[What is expected]: Output exactly the lines from the one containing "Image resolution: width=991" through the final line of the entries below, both included, and skip the pictures.

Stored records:

::::::::::

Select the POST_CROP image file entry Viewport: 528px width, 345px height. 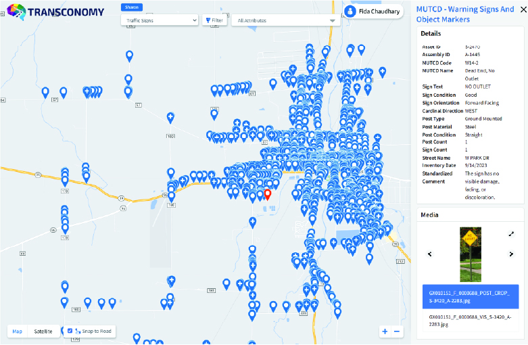click(470, 297)
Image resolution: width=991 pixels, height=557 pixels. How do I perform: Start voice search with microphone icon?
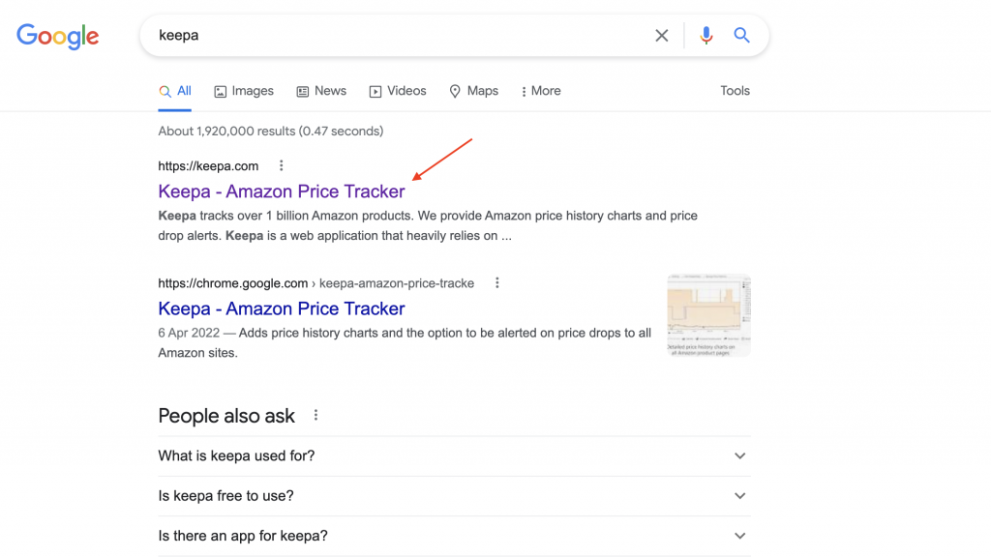pyautogui.click(x=706, y=36)
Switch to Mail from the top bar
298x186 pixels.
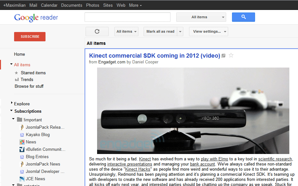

::::::::::

[Answer box]:
Image resolution: width=991 pixels, height=557 pixels. How do I perform: Start voice search with microphone icon?
pyautogui.click(x=706, y=36)
Switch to Mail from the top bar
298x186 pixels.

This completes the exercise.